How to complete this task
Using the listing below, copy exactly each line from the one that has "Image resolution: width=711" through the one that has "Task: Open Restrictions"; omit the pictures.

==== Exercise data

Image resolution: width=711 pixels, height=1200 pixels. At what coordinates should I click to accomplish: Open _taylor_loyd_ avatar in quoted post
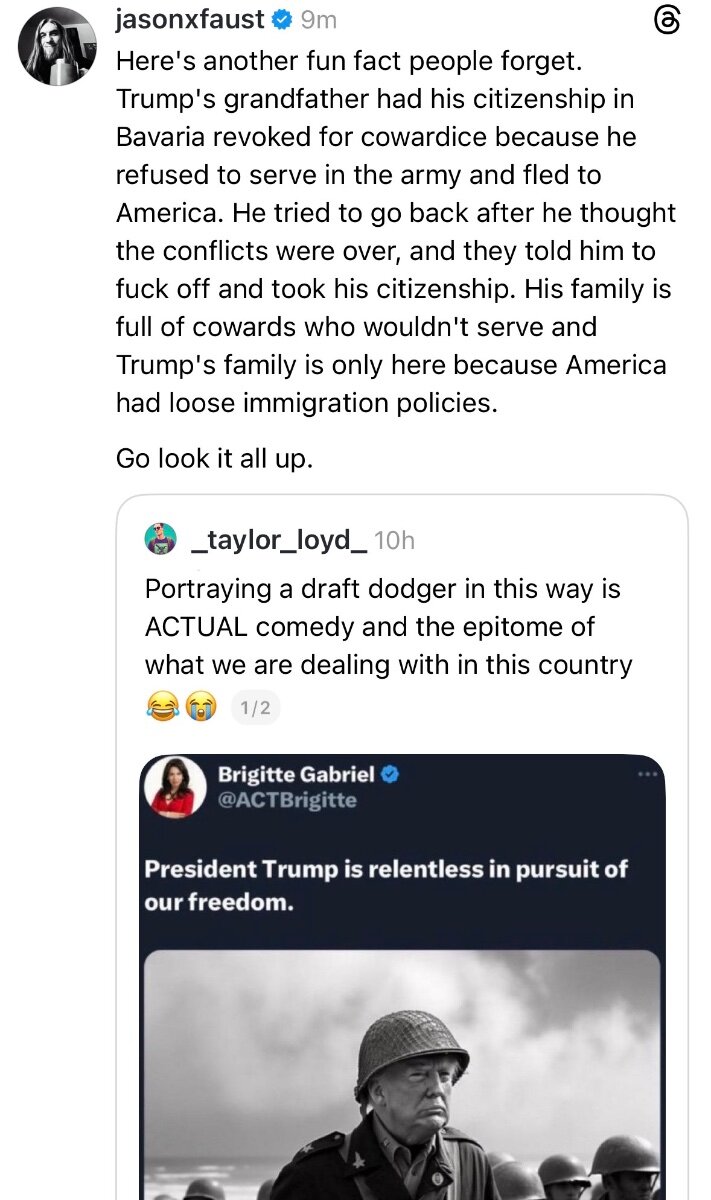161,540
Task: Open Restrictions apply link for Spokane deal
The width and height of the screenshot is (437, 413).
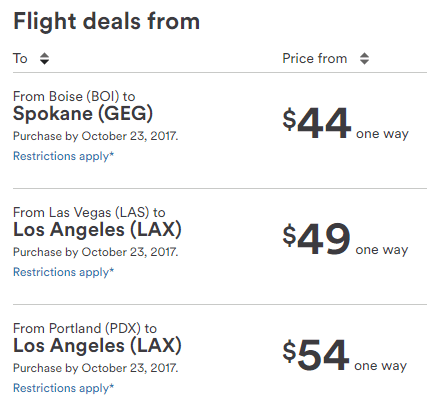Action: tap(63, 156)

========
==== Exercise data

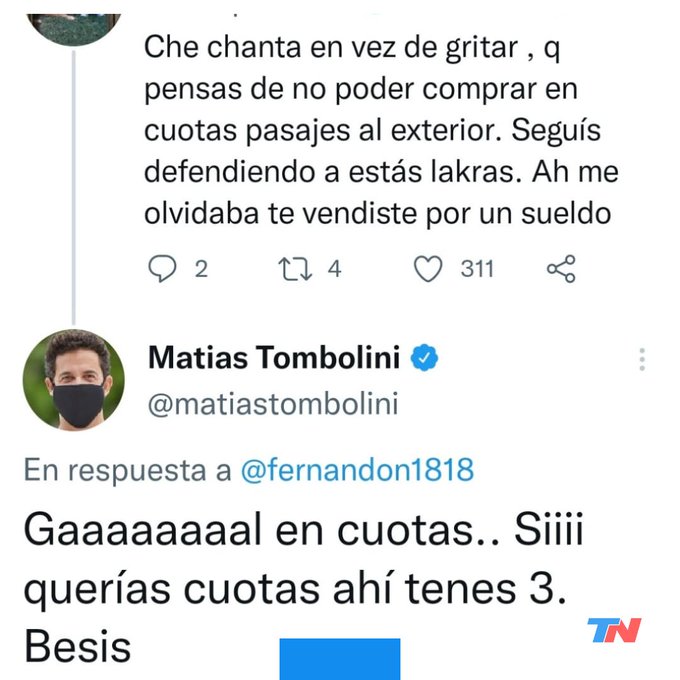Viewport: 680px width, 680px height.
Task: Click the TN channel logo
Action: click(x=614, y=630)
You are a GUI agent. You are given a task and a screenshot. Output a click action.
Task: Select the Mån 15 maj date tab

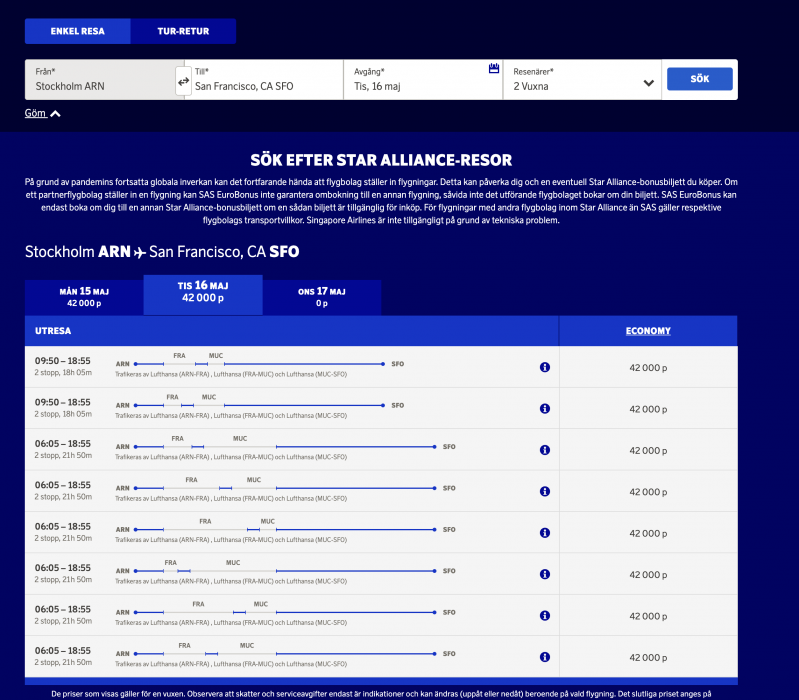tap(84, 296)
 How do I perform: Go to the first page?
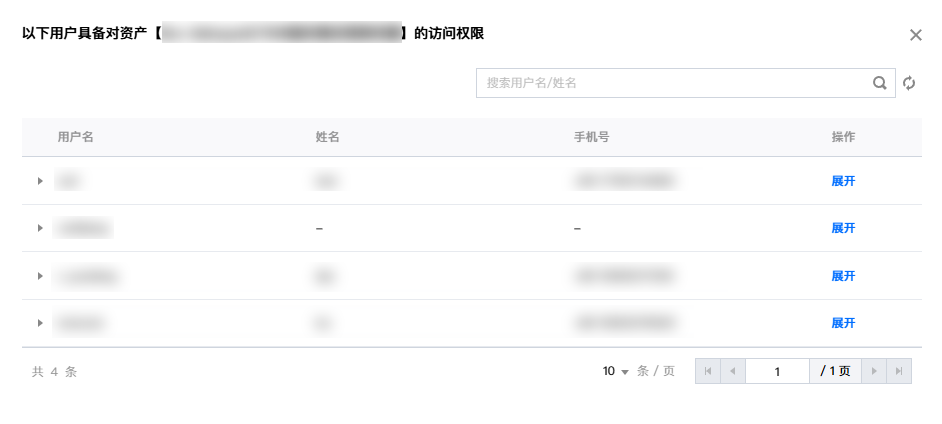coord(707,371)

========

Written reply
Image resolution: width=711 pixels, height=1200 pixels. At what coordinates should I click to accomplish: Open _taylor_loyd_ avatar in quoted post
161,540
Task: Open Restrictions apply link for Spokane deal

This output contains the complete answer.